Personal information
- Born:: May 23, 1959 (age 65) Quantico, Virginia, U.S.
- Height:: 6 ft 0 in (1.83 m)
- Weight:: 198 lb (90 kg)

Career information
- High school:: Tazewell (VA)
- College:: Virginia Tech
- Undrafted:: 1983

Career history
- Minnesota Vikings (1983)*; Chicago Bears (1984)*; Green Bay Packers (1986–1987); New York Jets (1988)*;
- * Offseason and/or practice squad member only

Career NFL statistics
- Punts:: 35
- Punt yards:: 1,334
- Longest punt:: 50
- Stats at Pro Football Reference

= Bill Renner =

American football player (born 1959)

William Arthur Renner Jr. (born May 23, 1959) is a former punter in the National Football League (NFL) who played for the Green Bay Packers.
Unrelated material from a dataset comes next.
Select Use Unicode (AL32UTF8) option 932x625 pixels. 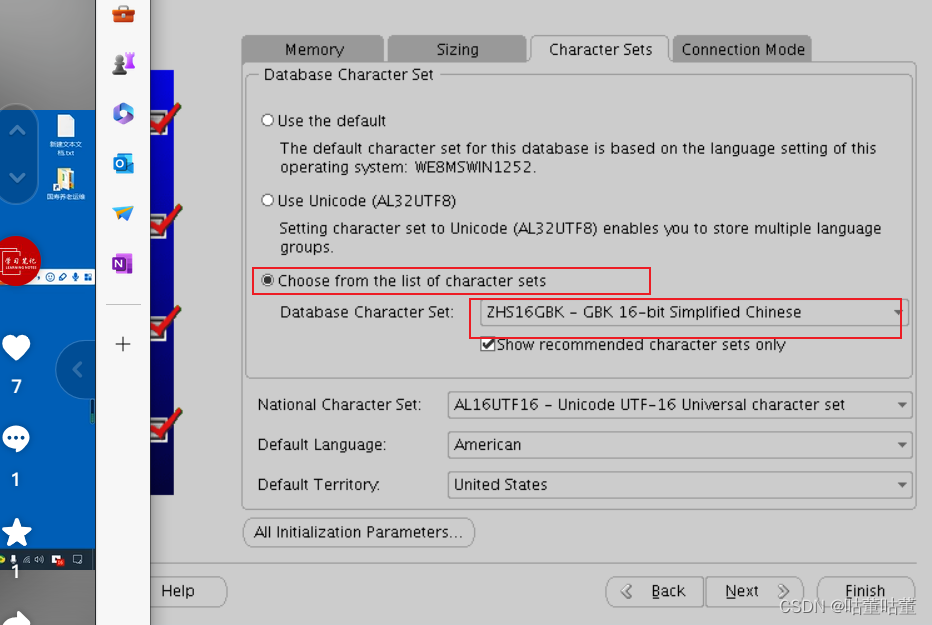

Renner played collegiate ball for Virginia Tech and played professionally for 2 seasons retired in 1987. Renner also coached for Tazewell High School in Tazewell, VA. Renner was also the former head coach of West Springfield High School in Virginia. Renner is the son of retired U.S. Marine Corps Colonel William Arthur Renner Sr, and the father of Ravens quarterback Bryn Renner and Radio City Rockette, Summer Renner.

Renner coached in the Northern Virginia area before moving to Chapel Hill. He retired from coaching to become a training consultant and author.